Technological needs

This should be a pretty obvious one, but it needs to be written down. If you have a need for a feature that is provided by a tool that you do not want to develop in-house, you will not have much of a choice but to go with it and hope for the best. Luckily, in most cloud technologies and the tooling modules that supports them, there are usually at least two competing options fighting for the same users so things are not as dire as they may seem today even though just a single year back almost everything in this space had a version number below 1.0. As you evaluate how competing tools fit your needs, also keep in mind that not every tool is geared towards the same purpose even if they solve the same issues. If we take an example of current Kubernetes versus Marathon, even though they can both be used to solve the same service deployment problems, Kubernetes is mostly geared towards that single purpose but Marathon, for example, can also be used to do scheduling and cluster management as an additional functionality so we are in the proverbial sense really comparing apples and oranges.

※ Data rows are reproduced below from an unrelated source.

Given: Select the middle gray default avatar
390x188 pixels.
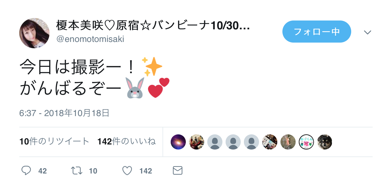Looking at the screenshot, I should pos(233,142).
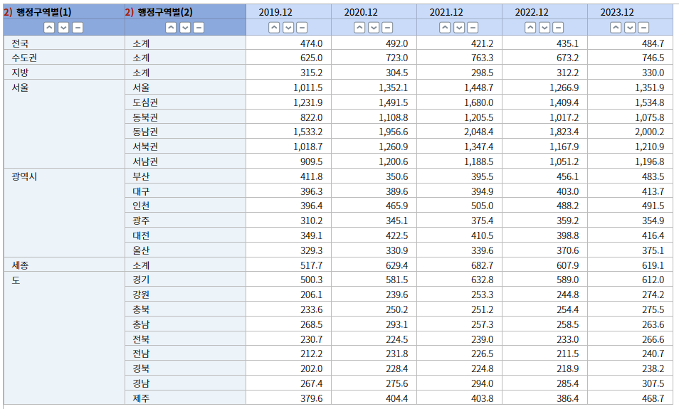This screenshot has width=679, height=409.
Task: Clear sort minus button under 2019.12
Action: click(x=302, y=28)
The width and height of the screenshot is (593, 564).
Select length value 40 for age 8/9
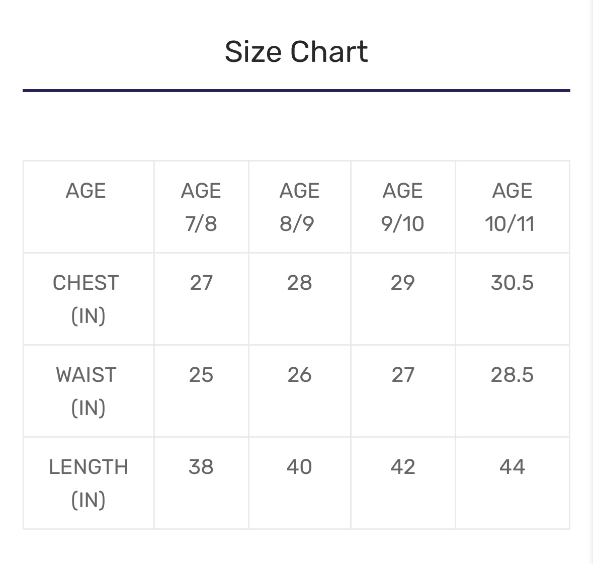coord(299,467)
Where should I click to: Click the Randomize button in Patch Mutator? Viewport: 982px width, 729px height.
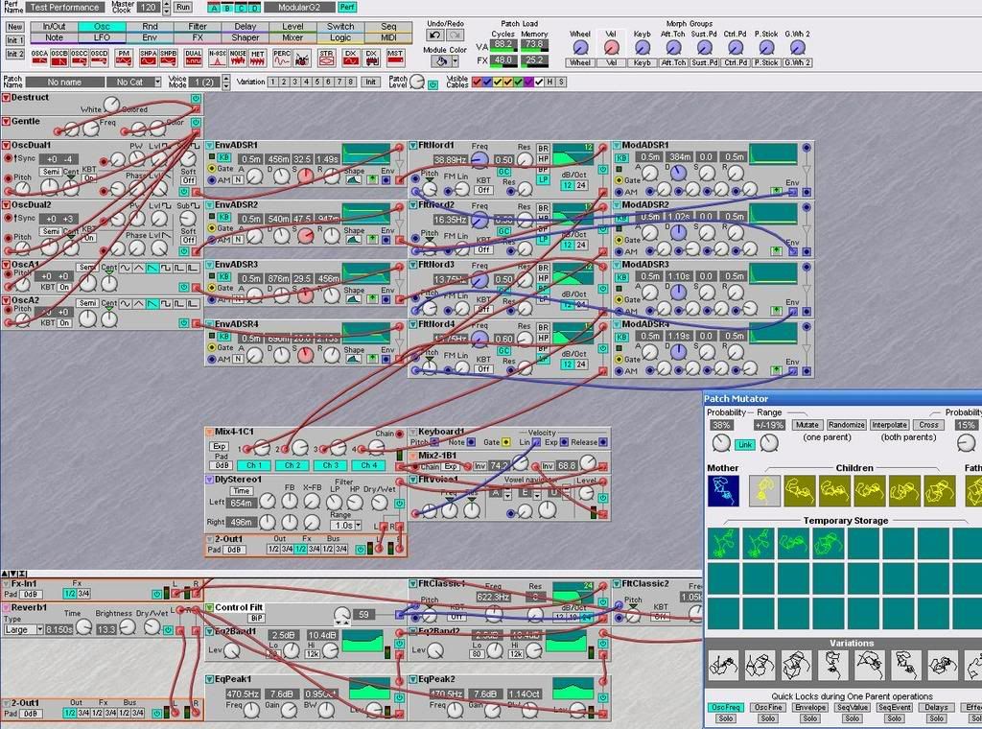coord(847,425)
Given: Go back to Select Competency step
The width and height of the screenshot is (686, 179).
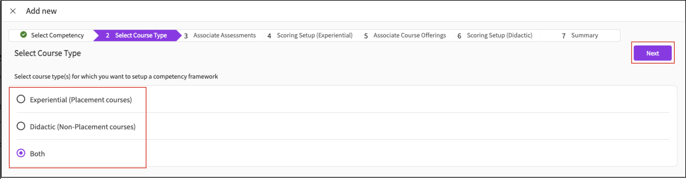Looking at the screenshot, I should (57, 35).
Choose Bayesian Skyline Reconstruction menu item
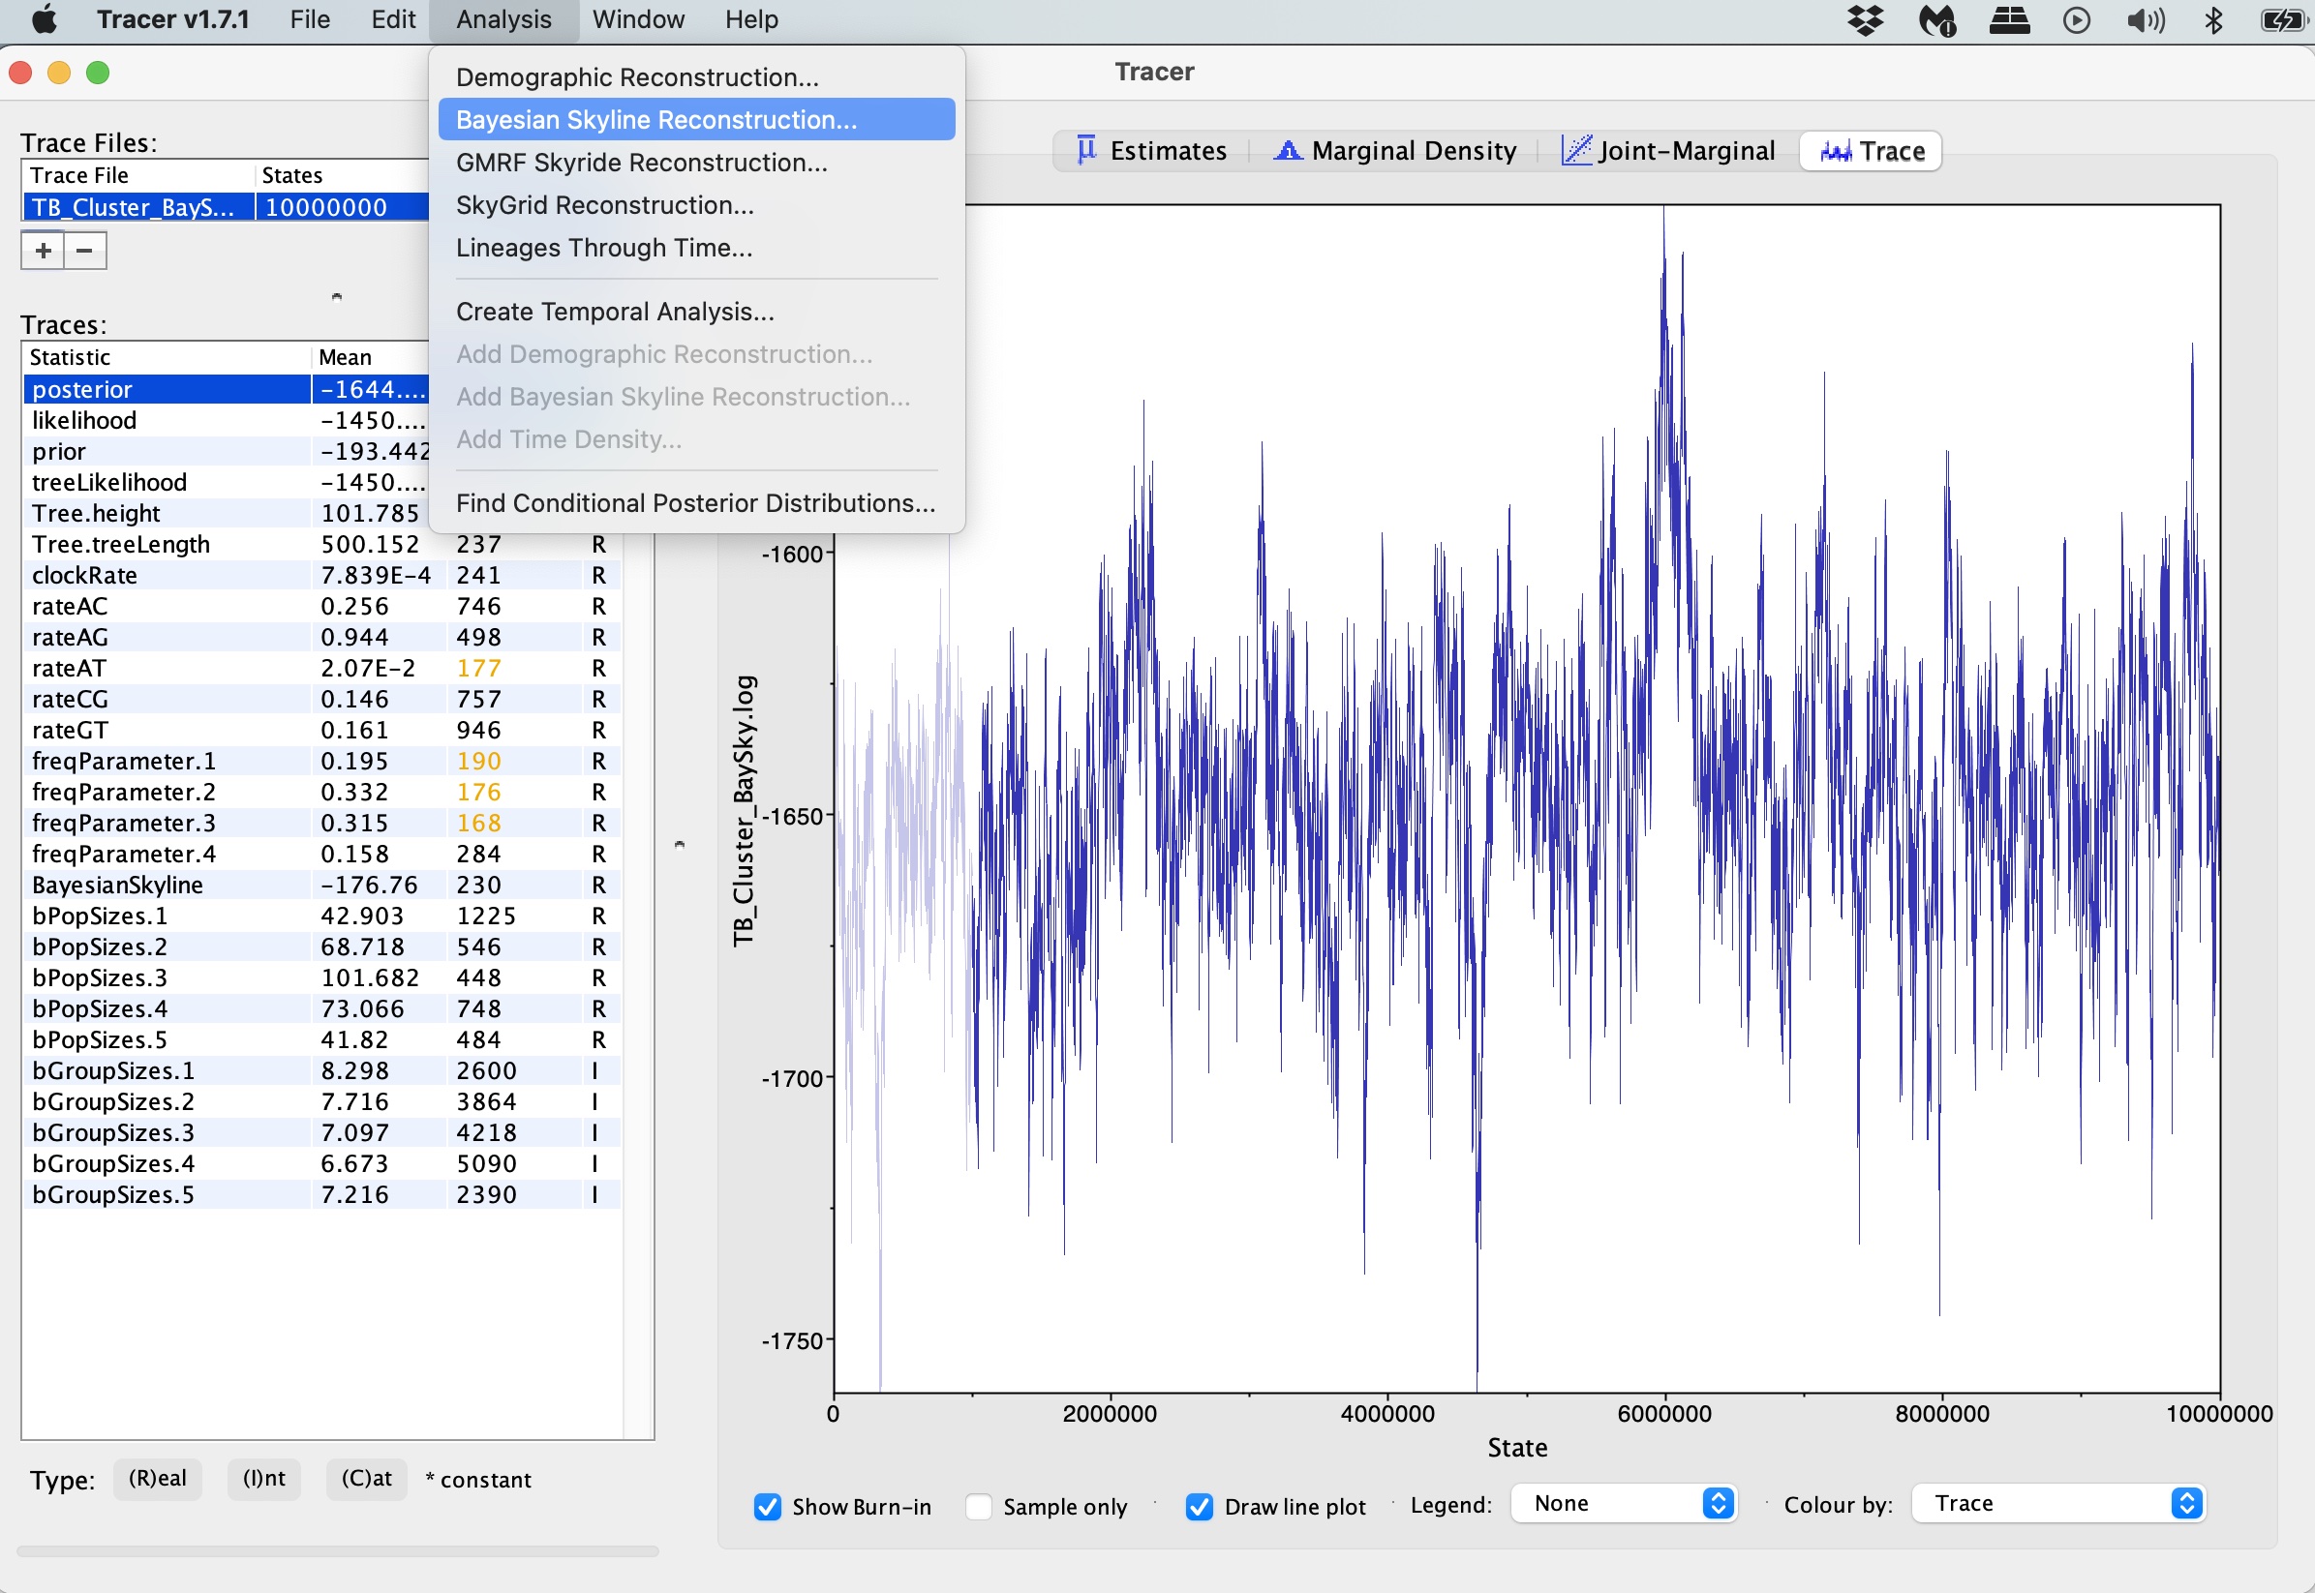 (x=656, y=120)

In broad strokes, your service infrastructure needs will drive your tooling needs so you will not often end up dealing with your favorite programming language, having easy integration points, or working with a sane tooling codebase, but integrating a tool that will save you hundreds or thousands of man-hours is something not to be taken lightly. Sometimes it might be possible to completely skirt around a technological requirement by changing pieces of your system's architecture to avoid adding complexity to the system, but in my personal experience this was almost never easy to do so your mileage may vary.